Task directions: Quote the records exactly, starting at the first line and stopping after the line with "تخفیف ها (73, 491)"; skip the pictures.

[Dataset items]
◆ ◆ ◆

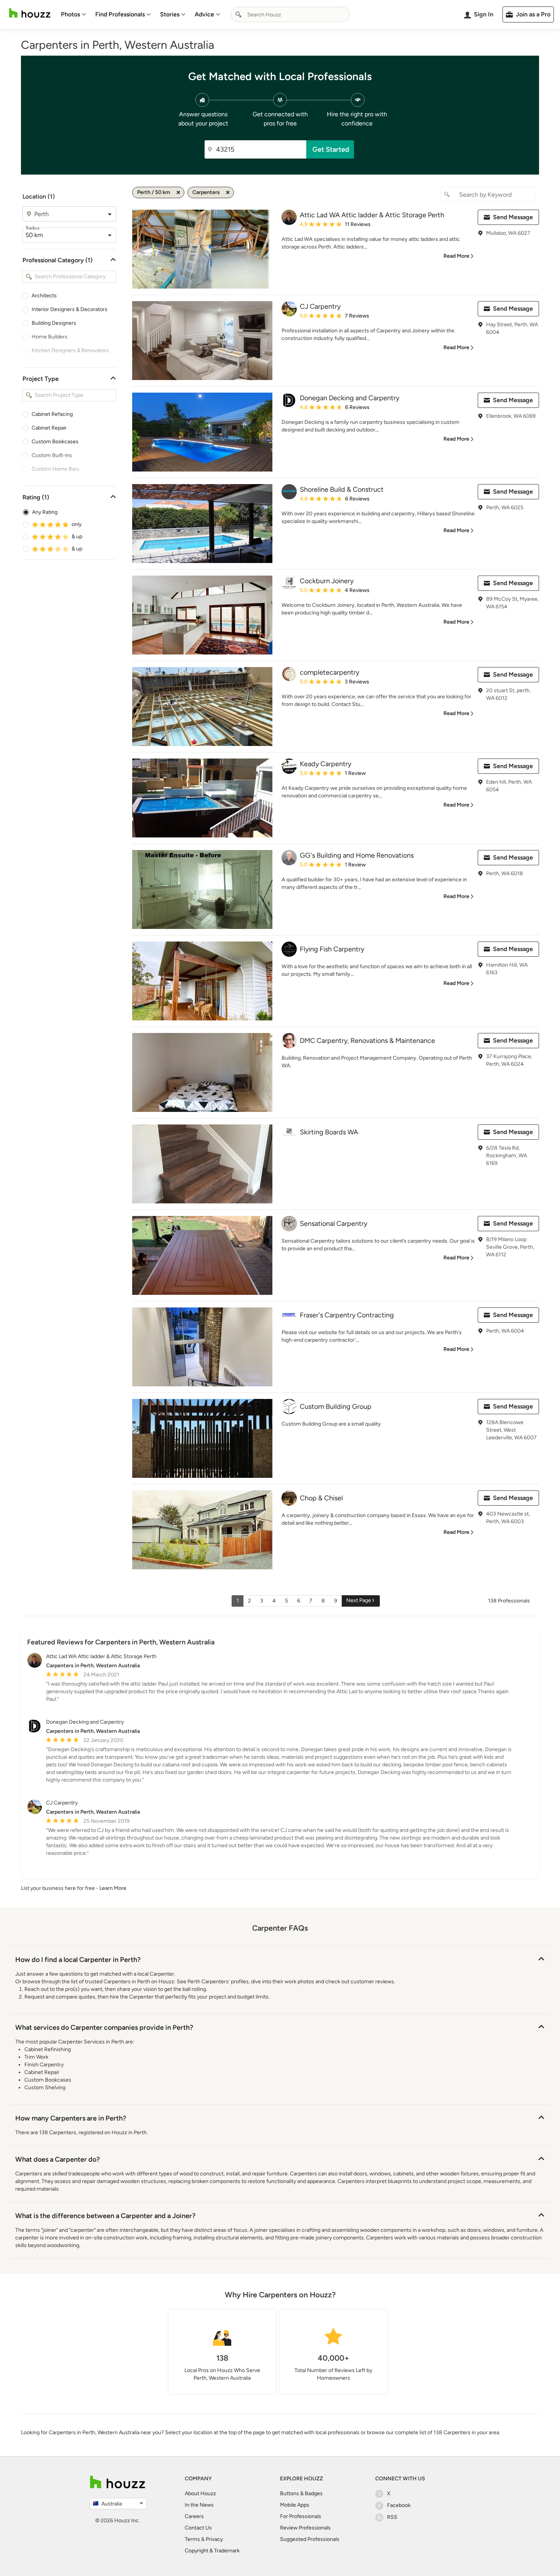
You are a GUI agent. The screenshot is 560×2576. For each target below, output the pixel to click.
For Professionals (300, 2516)
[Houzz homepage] (29, 13)
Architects (44, 295)
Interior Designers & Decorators (69, 309)
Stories (169, 14)
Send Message (513, 217)
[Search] (238, 14)
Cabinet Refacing (52, 414)
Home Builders (49, 337)
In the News (199, 2505)
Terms (192, 2539)
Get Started (330, 149)
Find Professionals (120, 14)
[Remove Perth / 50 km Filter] (178, 192)
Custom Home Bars (55, 469)
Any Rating (45, 512)
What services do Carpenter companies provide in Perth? (104, 2027)
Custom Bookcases (55, 441)
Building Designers (54, 323)
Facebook (399, 2505)
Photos (70, 14)
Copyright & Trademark (212, 2550)
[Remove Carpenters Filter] (227, 192)
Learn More (112, 1888)
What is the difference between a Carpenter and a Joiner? (105, 2216)
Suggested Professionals (309, 2539)
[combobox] (290, 14)
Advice (204, 14)
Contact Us (198, 2528)
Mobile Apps (294, 2505)
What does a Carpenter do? (57, 2159)
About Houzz (200, 2493)
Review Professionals (305, 2528)
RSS (392, 2517)
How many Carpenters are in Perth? (70, 2118)
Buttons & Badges (301, 2493)
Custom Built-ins (52, 455)
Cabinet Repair (49, 428)
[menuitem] (73, 14)
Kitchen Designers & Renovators (70, 350)
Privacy (214, 2539)
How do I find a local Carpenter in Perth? (78, 1959)
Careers (194, 2516)
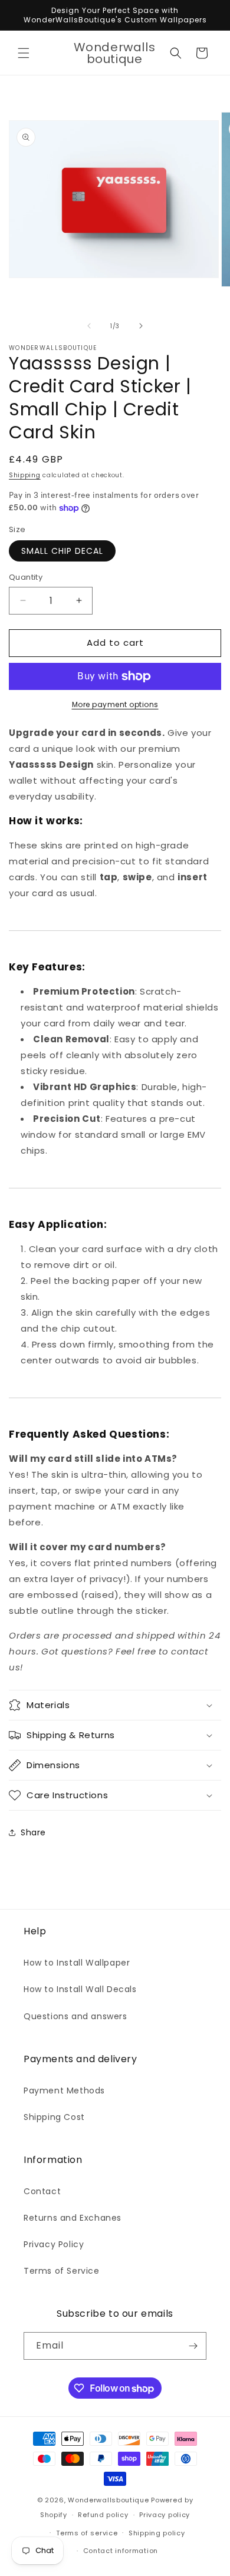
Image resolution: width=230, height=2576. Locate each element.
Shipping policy (157, 2533)
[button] (24, 53)
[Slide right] (141, 326)
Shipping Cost (54, 2117)
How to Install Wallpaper (77, 1963)
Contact (42, 2191)
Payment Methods (64, 2090)
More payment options (115, 704)
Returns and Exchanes (72, 2218)
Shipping (25, 475)
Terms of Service (62, 2271)
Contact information (120, 2550)
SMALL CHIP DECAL (62, 551)
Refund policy (103, 2514)
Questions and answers (75, 2016)
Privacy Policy (54, 2244)
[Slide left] (89, 326)
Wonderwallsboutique (108, 2500)
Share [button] (33, 1832)
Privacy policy (164, 2514)
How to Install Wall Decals (80, 1989)
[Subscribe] (193, 2346)
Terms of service (86, 2533)
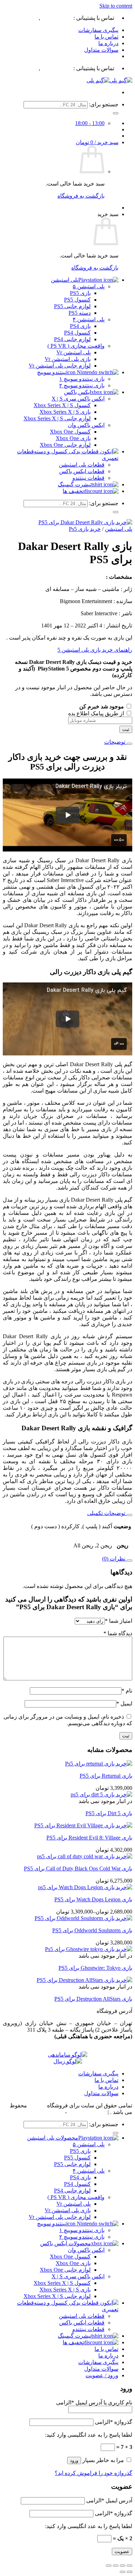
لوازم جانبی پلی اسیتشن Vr (60, 2217)
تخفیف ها (73, 491)
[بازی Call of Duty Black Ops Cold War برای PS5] (84, 1856)
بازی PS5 (80, 293)
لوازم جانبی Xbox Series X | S (57, 418)
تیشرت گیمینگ (74, 484)
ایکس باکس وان (86, 425)
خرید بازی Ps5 (85, 529)
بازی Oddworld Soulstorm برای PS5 (92, 1930)
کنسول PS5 (77, 300)
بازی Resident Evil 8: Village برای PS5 (89, 1838)
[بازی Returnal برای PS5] (98, 1764)
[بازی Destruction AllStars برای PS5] (84, 1980)
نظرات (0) (114, 1559)
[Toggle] (129, 744)
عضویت (122, 2551)
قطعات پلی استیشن (82, 465)
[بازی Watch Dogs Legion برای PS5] (85, 1887)
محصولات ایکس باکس (65, 2243)
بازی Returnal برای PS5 (106, 1776)
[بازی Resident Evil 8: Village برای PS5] (83, 1825)
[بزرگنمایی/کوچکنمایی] (129, 2566)
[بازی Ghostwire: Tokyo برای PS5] (88, 1949)
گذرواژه (113, 2422)
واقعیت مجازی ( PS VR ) (76, 346)
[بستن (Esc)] (108, 2566)
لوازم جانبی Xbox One (65, 445)
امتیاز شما (118, 1621)
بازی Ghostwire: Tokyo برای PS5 (95, 1968)
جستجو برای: (103, 104)
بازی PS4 (80, 326)
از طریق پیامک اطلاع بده (96, 713)
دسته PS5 (80, 313)
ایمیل (124, 1703)
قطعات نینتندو (88, 478)
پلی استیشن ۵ (89, 286)
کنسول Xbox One (70, 432)
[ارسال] (115, 113)
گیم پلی (37, 2105)
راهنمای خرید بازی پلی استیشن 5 (94, 650)
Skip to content (115, 6)
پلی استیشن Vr (73, 352)
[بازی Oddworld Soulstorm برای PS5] (83, 1918)
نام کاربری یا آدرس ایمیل (94, 2402)
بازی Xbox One (73, 438)
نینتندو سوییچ (51, 372)
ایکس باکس (77, 392)
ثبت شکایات (50, 2112)
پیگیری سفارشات (98, 30)
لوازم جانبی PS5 (72, 306)
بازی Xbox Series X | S (65, 412)
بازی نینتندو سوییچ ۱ (82, 379)
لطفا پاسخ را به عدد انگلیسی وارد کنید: (88, 2435)
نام (127, 1691)
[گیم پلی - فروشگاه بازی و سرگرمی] (109, 80)
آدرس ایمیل (109, 2500)
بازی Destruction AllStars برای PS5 (93, 1999)
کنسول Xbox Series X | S (62, 405)
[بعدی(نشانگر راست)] (122, 2572)
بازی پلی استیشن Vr (68, 359)
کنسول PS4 (77, 333)
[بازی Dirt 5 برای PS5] (101, 1794)
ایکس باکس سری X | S (78, 399)
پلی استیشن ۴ (89, 319)
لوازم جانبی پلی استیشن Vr (60, 366)
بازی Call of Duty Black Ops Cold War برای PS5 (78, 1868)
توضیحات (115, 742)
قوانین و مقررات (87, 2112)
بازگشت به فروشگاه (81, 196)
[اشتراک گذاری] (115, 2566)
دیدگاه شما (118, 1633)
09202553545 (22, 18)
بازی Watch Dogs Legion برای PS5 (93, 1899)
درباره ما (108, 43)
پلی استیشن (64, 280)
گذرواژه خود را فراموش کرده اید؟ (93, 2473)
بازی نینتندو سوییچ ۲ (82, 385)
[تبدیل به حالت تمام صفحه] (122, 2566)
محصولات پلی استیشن (52, 2138)
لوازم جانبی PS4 (72, 339)
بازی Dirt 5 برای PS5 (109, 1813)
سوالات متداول (101, 50)
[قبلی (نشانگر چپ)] (129, 2572)
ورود (74, 2460)
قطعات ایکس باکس (82, 471)
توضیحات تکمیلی (107, 1513)
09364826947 (57, 18)
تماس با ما (106, 37)
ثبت (125, 729)
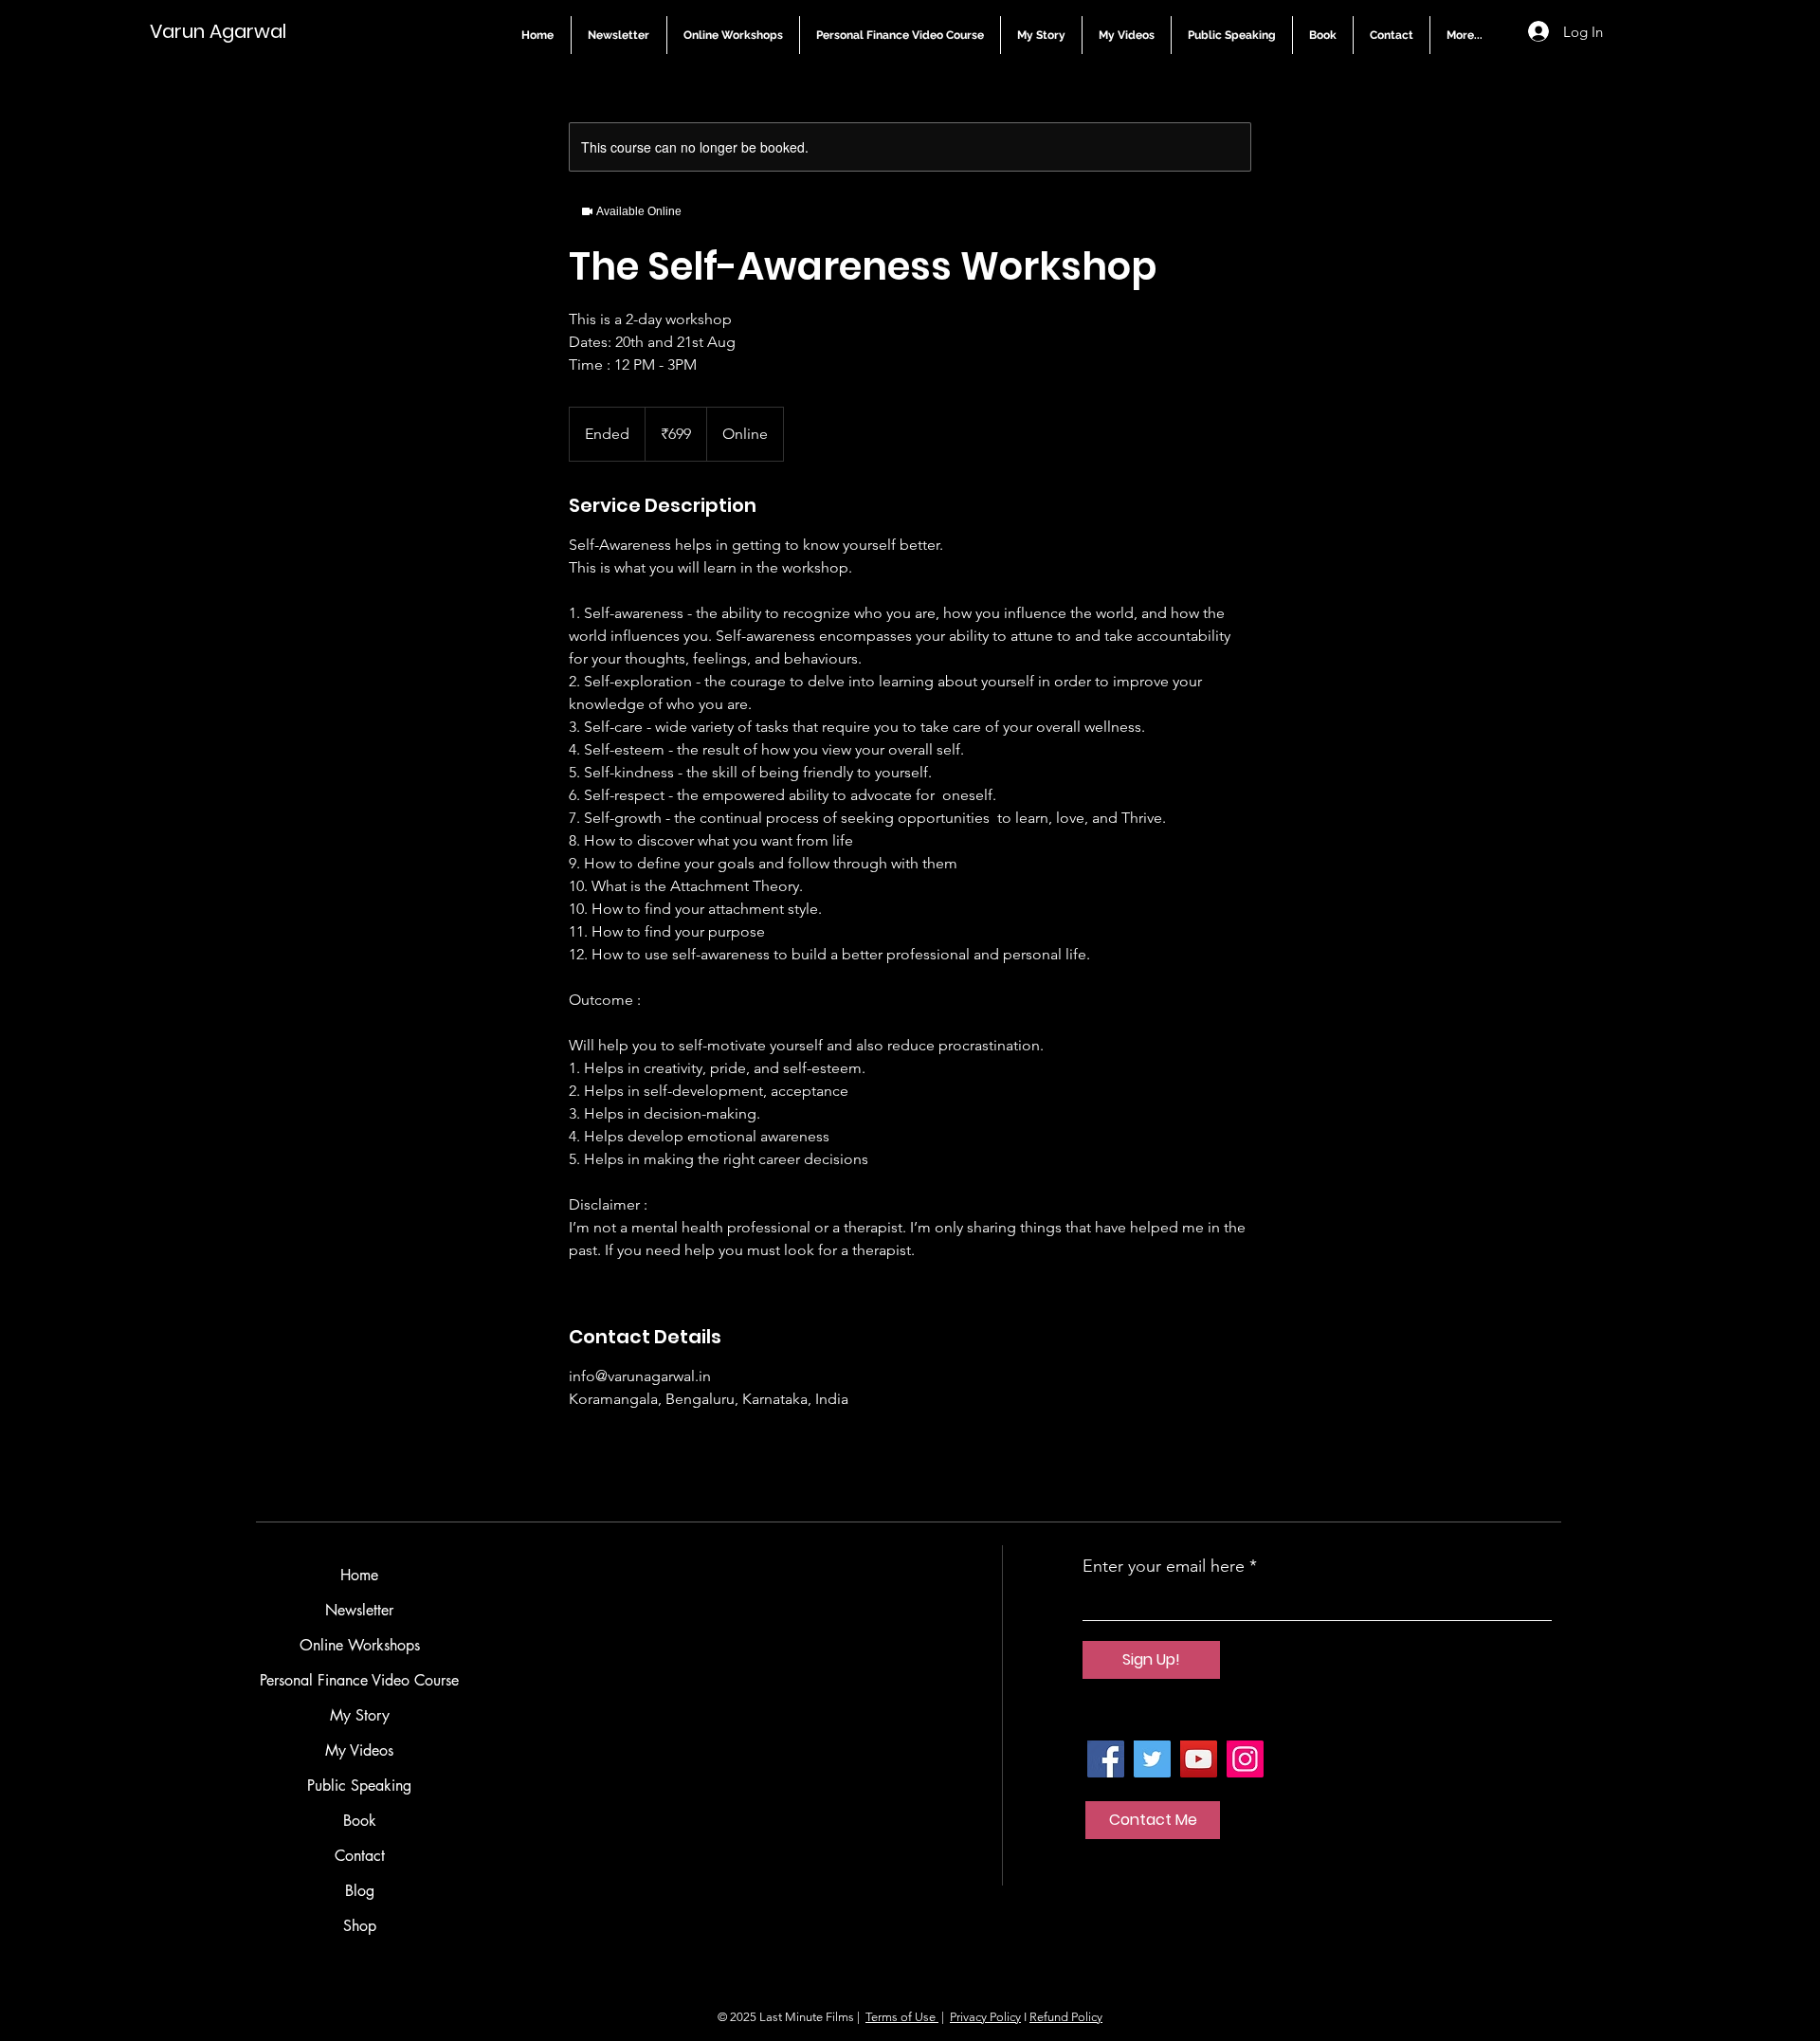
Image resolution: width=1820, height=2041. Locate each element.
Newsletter (359, 1610)
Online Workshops (360, 1645)
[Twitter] (1152, 1758)
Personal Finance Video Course (359, 1680)
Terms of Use (901, 2017)
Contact (360, 1856)
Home (359, 1575)
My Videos (359, 1750)
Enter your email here (1164, 1566)
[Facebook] (1105, 1758)
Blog (359, 1891)
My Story (360, 1715)
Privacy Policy (985, 2017)
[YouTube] (1198, 1758)
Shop (359, 1926)
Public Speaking (359, 1785)
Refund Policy (1065, 2017)
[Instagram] (1245, 1758)
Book (359, 1821)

◆ ◆ ◆

Solution below:
You are a GUI agent. The screenshot is 560×2576. For each target below, output the pixel to click.
For Professionals (300, 2516)
[Houzz homepage] (29, 13)
Architects (44, 295)
Interior Designers & Decorators (69, 309)
Stories (169, 14)
Send Message (513, 217)
[Search] (238, 14)
Cabinet Refacing (52, 414)
Home Builders (49, 337)
In the News (199, 2505)
Terms (192, 2539)
Get Started (330, 149)
Find Professionals (120, 14)
[Remove Perth / 50 km Filter] (178, 192)
Custom Home Bars (55, 469)
Any Rating (45, 512)
What services do Carpenter companies provide in Perth? (104, 2027)
Custom Bookcases (55, 441)
Building Designers (54, 323)
Facebook (399, 2505)
Photos (70, 14)
Copyright & Trademark (212, 2550)
[Remove Carpenters Filter] (227, 192)
Learn More (112, 1888)
What is the difference between a Carpenter and a Joiner? (105, 2216)
Suggested Professionals (309, 2539)
[combobox] (290, 14)
Advice (204, 14)
Contact Us (198, 2528)
Mobile Apps (294, 2505)
What does a Carpenter do? (57, 2159)
About Houzz (200, 2493)
Review Professionals (305, 2528)
RSS (392, 2517)
How many Carpenters are in Perth? (70, 2118)
Buttons & Badges (301, 2493)
Custom Built-ins (52, 455)
Cabinet Repair (49, 428)
[menuitem] (73, 14)
Kitchen Designers & Renovators (70, 350)
Privacy (214, 2539)
How do I find a local Carpenter in Perth? (78, 1959)
Careers (194, 2516)
Image resolution: width=230, height=2576. Locate each element.
Shipping policy (157, 2533)
[button] (24, 53)
[Slide right] (141, 326)
Shipping Cost (54, 2117)
How to Install Wallpaper (77, 1963)
Contact (42, 2191)
Payment Methods (64, 2090)
More payment options (115, 704)
Returns and Exchanes (72, 2218)
Shipping (25, 475)
Terms of Service (62, 2271)
Contact information (120, 2550)
SMALL CHIP DECAL (62, 551)
Refund policy (103, 2514)
Questions and answers (75, 2016)
Privacy Policy (54, 2244)
[Slide left] (89, 326)
Wonderwallsboutique (108, 2500)
Share [button] (33, 1832)
Privacy policy (164, 2514)
How to Install Wall Decals (80, 1989)
[Subscribe] (193, 2346)
Terms of service (86, 2533)
لوازم جانبی پلی اسیتشن Vr (60, 2217)
تخفیف ها (73, 491)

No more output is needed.